A high profile blogger acting on a tip off has discovered that anyone can access the New Zealand Ministry of Social Development's (MSD) internal network via computer self-service kiosks set up in 'Work and Income' offices around the country.
Writing on Public Address, Keith Ng says he was able to read and modify any unsecured document on the MSD network by simply using the Open File dialog in Microsoft Office, which is installed on the kiosks. The kiosks were set up to assist jobseekers to find work online and to mail curriculum vitaes to employers.
Ng was able to access highly sensitive information with personal details. This included 3,500 invoices from MSD contractors, doctors and medical specialists and media trainers. He could also see details of debt collection and fraud investigation matters.
According to Ng, it was possible see names and birth dates of children in state care on invoices, and in some cases, the schools they attend. Invoices for medications prescribed to children in state facilities, again listing their names, were also freely accessible.
Ng also found the addresses of the facilities and care homes for children.
By exposing the vulnerabilities, experts have warned Ng may be at risk of prosecution.
Last night, the deputy chief director of the MSD, Marc Warner, said the kiosks have been closed down. They had been deployed nationwide for over a year.
"They will not be reopened unless and until we can guarantee they are completely secure and we have obtained independent assurance from security experts," Warner told the NZ Herald.
This morning, Prime Minister John Key told TVNZ News that the privacy breach at the MSD is "a failure" and "a huge problem."

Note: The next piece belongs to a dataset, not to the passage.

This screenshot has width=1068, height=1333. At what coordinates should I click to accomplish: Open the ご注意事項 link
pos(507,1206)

"At the end of the day people are increasingly accessing information from the Government electronically. We live in a digital age and we have to make sure that those systems are robust and clearly there's a failure here and we just have to work out what's caused it," PM Key said.

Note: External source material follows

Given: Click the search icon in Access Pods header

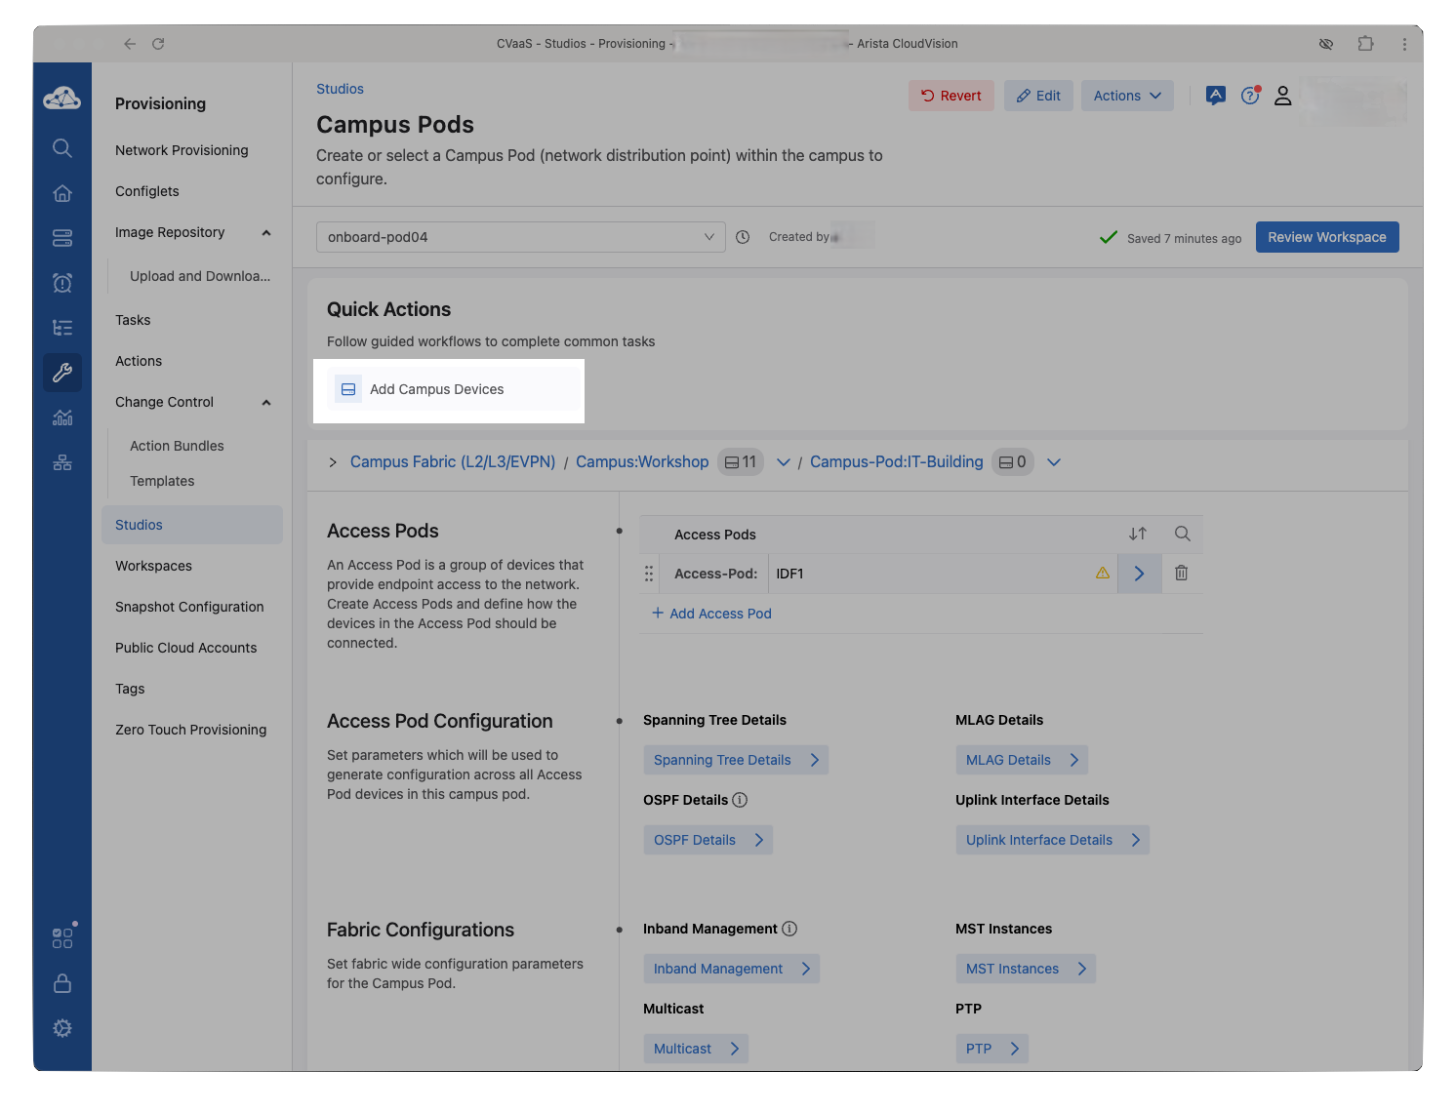Looking at the screenshot, I should (x=1182, y=534).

Key tried to downplay the privacy breach, saying it wasn't easy to find the information and that you had to go and look for it on the MSD network.
Opposition Labour MP Jacinda Ardern called the privacy breach "appalling" and "astounding" and said it comes hard on the heels of serious security lapses at the Accident Compensation Corporation, New Zealand's public insurer, and the Inland Revenue Department.
Ardern says the breach raises serious doubts about the MSD's ability to properly protect the highly sensitive information it holds.